___ Selected text

Very ugly, and very, very disappointing from a Democratic leader that most of us like a great deal. I've waited in lines to see him in the past! If WJC continues to try to demonize Obama, he's the one that will be buried in this party. I'm really disgusted with him at this moment.

He's still griping about Ken Starr. This pair is living in the past, which is why they just don't get the present.

"I suspect that Bill Clinton is more invested in protecting his position within the Democratic Party than he is in securing the White House for the Democrats themselves.

Posted by Christmas | January 8, 2008 12:28 PM"

Right now he's the only Democrat who won two terms on his own (Truman and LBJ both first came into office when their predecessors died) since WWII. The Democrats elect someone else, he goes from being the most powerful man in the party to being just one of many elder statesmen. He'll just be happy to carry more clout than Carter.

Mrsaturdaypants, I don't think anyone's actually expecting Bill to support the Republican or actively oppose Obama, but there are degrees of support. And he's already building up a stock of Obama-bashing clips that the Republican candidate will be happy to use in his ads.

______
___ Material

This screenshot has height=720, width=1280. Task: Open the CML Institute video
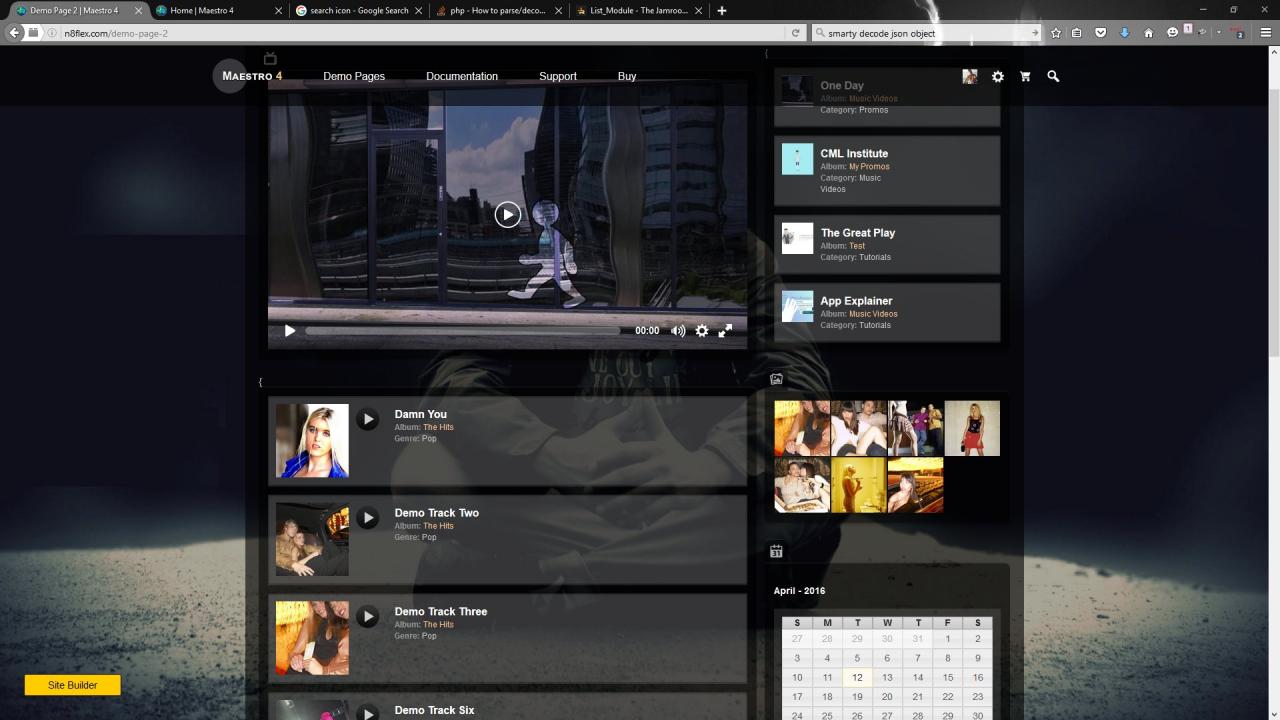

______

■ **Task brief**
In the comment thread about Bill Clinton, which two presidents are said to have first come into office when their predecessors died?

■ **Output of the task**
Truman and LBJ.